Everest è il quinto album di Massimo Giangrande, cantautore romano sempre originale nelle sue scelte: un disco intimo e raffinato, tra ballad sospese e sfumature psichedeliche, che costruisce veri e propri paesaggi sonori. Un album sorprendente, fatto di canzoni profonde e vere, capace di colpire con eleganza e intensità. Ne abbiamo parlato con lui.
QUANTO TI SENTI HYPFI? CIOÈ, FAI MUSICA TRISTE MA SEI UNA PERSONA FELICE?
Non mi definirei una persona triste, però la malinconia mi ha permesso di osservare e conoscere il mondo in maniera profonda. Abitando i suoi abissi, e dandomi la forza di affrontare le mie fragilità con coraggio e trasformarle in energia creativa.
QUAL È LA CANZONE PIÙ TRISTE DEL TUO ALBUM, EVEREST, E PERCHÉ?

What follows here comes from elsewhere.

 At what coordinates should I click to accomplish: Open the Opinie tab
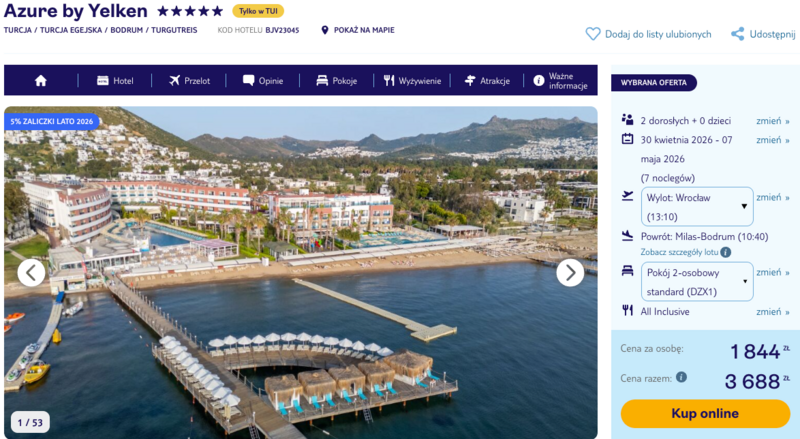coord(262,81)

Forse il brano più triste, per così dire, dell’album è Sent You Flowers perché è attraversato da un senso di “saudade” e di abbandono che ha caratterizzato un momento della mia vita recente, in cui ho dovuto fare i conti con il fallimento degli ideali di “gioventù”
E QUAL È INVECE LA CANZONE PIÙ FELICE DELL’ALBUM?
Il brano più felice o ottimista se vogliamo considerarlo così, è Life Is a Gift dove è presente una testimonianza laica del mistero della vita, che agli occhi di un animo puro e sincero riesce ancora a destare stupore e meraviglia.
IN CHE MODO LA TUA MUSICA POTREBBE RENDERE FELICE CHI L’ASCOLTA?
La speranza è quella che in qualche modo la mia musica e in particolare questo mio ultimo disco, riesca a trasmettere un senso di forza e di consapevolezza determinate dall’importanza di difendere le piccole cose, dal prendersi cura dei semplici gesti ai quali ormai non prestiamo più attenzione ma che oggi più che mai sono l'”arma” più forte che abbiamo contro l’omologazione e le false ideologie di un mondo alla deriva.
QUALI SONO LE TUE TRE CANZONI TRISTI PREFERITE DI SEMPRE?
Lover You Should’ve Come Over di Jeff Buckley, Boys Don’t Cry dei Cure, Perfect Day di Lou Reed.